Academic Editors: A. DeWan, C. Julier, and A. Sazci

Copyright © 2013 Veronica Ortega et al. This is an open access article distributed under the Creative Commons Attribution License, which permits unrestricted use, distribution, and reproduction in any medium, provided the original work is properly cited.

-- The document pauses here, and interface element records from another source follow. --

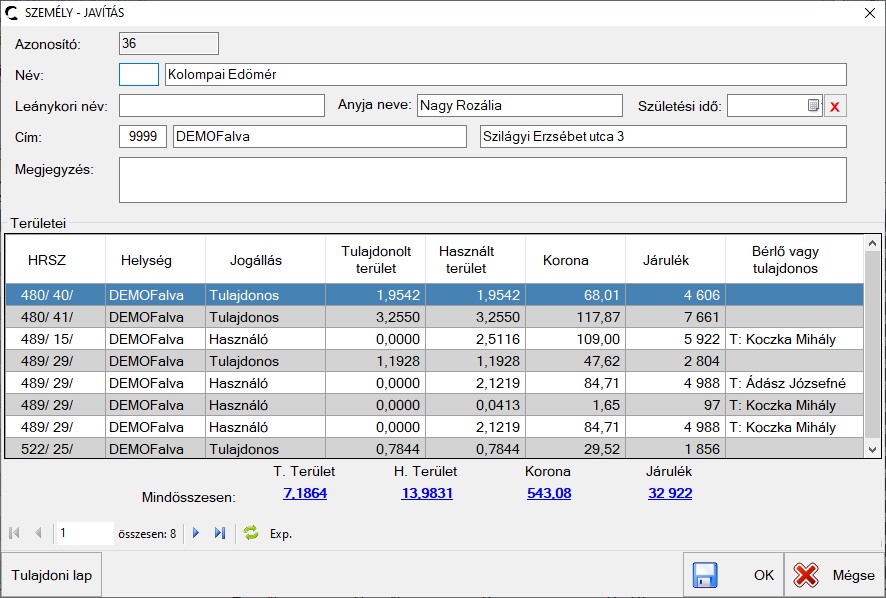The image size is (886, 598).
Task: Open the Tulajdoni lap button
Action: click(52, 575)
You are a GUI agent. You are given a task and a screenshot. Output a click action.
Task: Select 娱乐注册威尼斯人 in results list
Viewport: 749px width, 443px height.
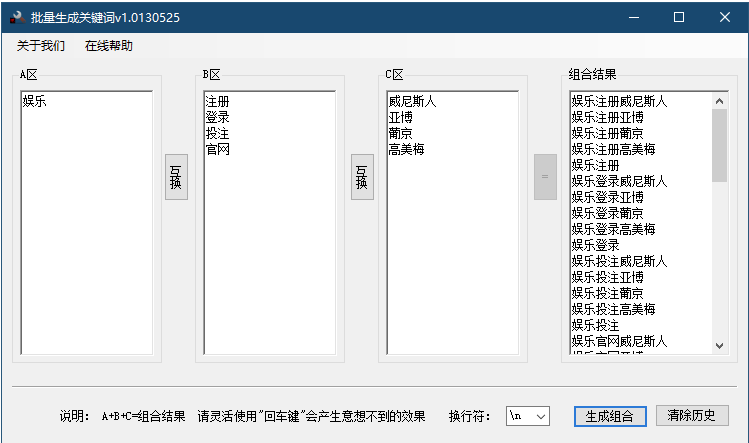pyautogui.click(x=619, y=102)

We present a case of fetoplacental discrepancy in a second-trimester fetus with normal karyotype in amniotic fluid and two different Robertsonian translocations in placenta. A 41-year-old woman of Middle-Eastern origin, gravida 2, para 1, underwent amniocentesis at 16-week gestation because of advanced maternal age. Amniotic fluid karyotype showed a normal 46,XX karyotype with a homozygous inv(9). Parental chromosome analysis showed both parents to be carriers of inv(9) and the parents are not consanguineous. Fetal ultrasound was normal. The mother presented to the clinic 4 weeks later with intrauterine fetal demise. Chromosome analysis from the placenta showed two different cell lines: a balanced (15;21) Roberstonian translocation in 11 cells and an unbalanced (21;21) Robertsonian translocation in 9 cells. The karyotype was interpreted as mos 45,XX,inv(9)(p11q13)x2,der(15;21)(q10;q10)[11]/46,XX,inv(9)(p11q13)x2,+21,der(21;21)(q10;q10). Mother was a carrier for the Cystic Fibrosis (delta F508), Factor V Leiden mutations, HbD-Los Angeles and HbQ-India variants. She also had a sibling with term stillbirth. Her husband’s history was unremarkable. Our case appears to be another example of confined placental mosaicism (CPM) with normal fetal karyotype. However, we could not confirm the possibility that CPM contributed to the IUFD in our case given the complex medical history of the mother.